• [DIRECTIONS] Could you restate every line of the data word for word?

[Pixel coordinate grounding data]
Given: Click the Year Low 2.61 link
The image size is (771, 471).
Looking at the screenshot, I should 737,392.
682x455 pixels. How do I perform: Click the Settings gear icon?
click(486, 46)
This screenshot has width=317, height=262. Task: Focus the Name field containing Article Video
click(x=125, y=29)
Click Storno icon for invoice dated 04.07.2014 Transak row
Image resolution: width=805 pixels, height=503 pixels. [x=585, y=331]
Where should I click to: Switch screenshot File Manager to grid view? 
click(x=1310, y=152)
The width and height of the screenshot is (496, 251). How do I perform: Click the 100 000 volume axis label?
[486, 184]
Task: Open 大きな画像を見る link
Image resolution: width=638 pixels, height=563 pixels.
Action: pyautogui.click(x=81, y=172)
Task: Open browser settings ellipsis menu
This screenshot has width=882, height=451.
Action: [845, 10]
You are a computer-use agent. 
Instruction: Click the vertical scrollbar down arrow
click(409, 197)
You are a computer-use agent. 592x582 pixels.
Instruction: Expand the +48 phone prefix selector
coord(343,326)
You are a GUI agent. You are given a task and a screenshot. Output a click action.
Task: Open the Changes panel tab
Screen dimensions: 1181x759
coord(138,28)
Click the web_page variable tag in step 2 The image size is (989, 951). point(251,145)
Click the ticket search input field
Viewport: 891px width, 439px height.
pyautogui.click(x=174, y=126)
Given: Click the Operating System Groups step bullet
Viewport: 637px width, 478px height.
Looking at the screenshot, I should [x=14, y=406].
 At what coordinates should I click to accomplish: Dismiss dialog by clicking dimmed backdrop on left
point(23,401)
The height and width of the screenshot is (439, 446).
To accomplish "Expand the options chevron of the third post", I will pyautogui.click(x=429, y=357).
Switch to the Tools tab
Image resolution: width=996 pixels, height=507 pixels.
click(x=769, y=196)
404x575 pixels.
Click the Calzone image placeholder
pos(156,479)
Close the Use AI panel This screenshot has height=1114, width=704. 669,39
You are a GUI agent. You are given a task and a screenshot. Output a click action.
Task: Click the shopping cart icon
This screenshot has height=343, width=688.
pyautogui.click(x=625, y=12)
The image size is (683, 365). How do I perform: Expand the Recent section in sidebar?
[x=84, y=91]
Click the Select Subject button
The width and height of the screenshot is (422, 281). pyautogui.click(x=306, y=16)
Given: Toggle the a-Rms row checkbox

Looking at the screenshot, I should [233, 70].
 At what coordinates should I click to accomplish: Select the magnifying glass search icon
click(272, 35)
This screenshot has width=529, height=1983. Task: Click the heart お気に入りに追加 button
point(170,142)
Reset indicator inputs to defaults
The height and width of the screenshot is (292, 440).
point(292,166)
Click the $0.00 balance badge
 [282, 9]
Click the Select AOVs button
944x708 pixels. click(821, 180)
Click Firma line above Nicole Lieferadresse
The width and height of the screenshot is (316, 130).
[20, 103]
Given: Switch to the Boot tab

• [YOUR SOLUTION]
Given: Click the Year Low 2.61 link
The image size is (771, 471).
Looking at the screenshot, I should 737,392.
682x455 pixels. How do I perform: Click the Settings gear icon?
click(486, 46)
This screenshot has width=317, height=262. Task: Focus the Name field containing Article Video
click(x=125, y=29)
Click Storno icon for invoice dated 04.07.2014 Transak row
Image resolution: width=805 pixels, height=503 pixels. [x=585, y=331]
Where should I click to: Switch screenshot File Manager to grid view? 
click(x=1310, y=152)
The width and height of the screenshot is (496, 251). How do I perform: Click the 100 000 volume axis label?
[486, 184]
Task: Open 大きな画像を見る link
Image resolution: width=638 pixels, height=563 pixels.
Action: pyautogui.click(x=81, y=172)
Task: Open browser settings ellipsis menu
This screenshot has width=882, height=451.
Action: [845, 10]
You are a computer-use agent. 
Instruction: Click the vertical scrollbar down arrow
click(409, 197)
You are a computer-use agent. 592x582 pixels.
Instruction: Expand the +48 phone prefix selector
coord(343,326)
You are a GUI agent. You are given a task and a screenshot. Output a click action.
Task: Open the Changes panel tab
Screen dimensions: 1181x759
coord(138,28)
Click the web_page variable tag in step 2 The image size is (989, 951). point(251,145)
Click the ticket search input field
Viewport: 891px width, 439px height.
pyautogui.click(x=174, y=126)
Given: Click the Operating System Groups step bullet
Viewport: 637px width, 478px height.
Looking at the screenshot, I should [x=14, y=406].
 At what coordinates should I click to accomplish: Dismiss dialog by clicking dimmed backdrop on left
point(23,401)
The height and width of the screenshot is (439, 446).
To accomplish "Expand the options chevron of the third post", I will pyautogui.click(x=429, y=357).
Switch to the Tools tab
Image resolution: width=996 pixels, height=507 pixels.
click(x=769, y=196)
404x575 pixels.
Click the Calzone image placeholder
pos(156,479)
Close the Use AI panel This screenshot has height=1114, width=704. 669,39
You are a GUI agent. You are given a task and a screenshot. Output a click action.
Task: Click the shopping cart icon
This screenshot has height=343, width=688.
pyautogui.click(x=625, y=12)
The image size is (683, 365). How do I perform: Expand the Recent section in sidebar?
[x=84, y=91]
Click the Select Subject button
The width and height of the screenshot is (422, 281). pyautogui.click(x=306, y=16)
Given: Toggle the a-Rms row checkbox

Looking at the screenshot, I should [233, 70].
 At what coordinates should I click to accomplish: Select the magnifying glass search icon
click(272, 35)
This screenshot has width=529, height=1983. Task: Click the heart お気に入りに追加 button
point(170,142)
Reset indicator inputs to defaults
The height and width of the screenshot is (292, 440).
point(292,166)
Click the $0.00 balance badge
 [282, 9]
Click the Select AOVs button
944x708 pixels. click(821, 180)
Click Firma line above Nicole Lieferadresse
The width and height of the screenshot is (316, 130).
[20, 103]
Given: Switch to the Boot tab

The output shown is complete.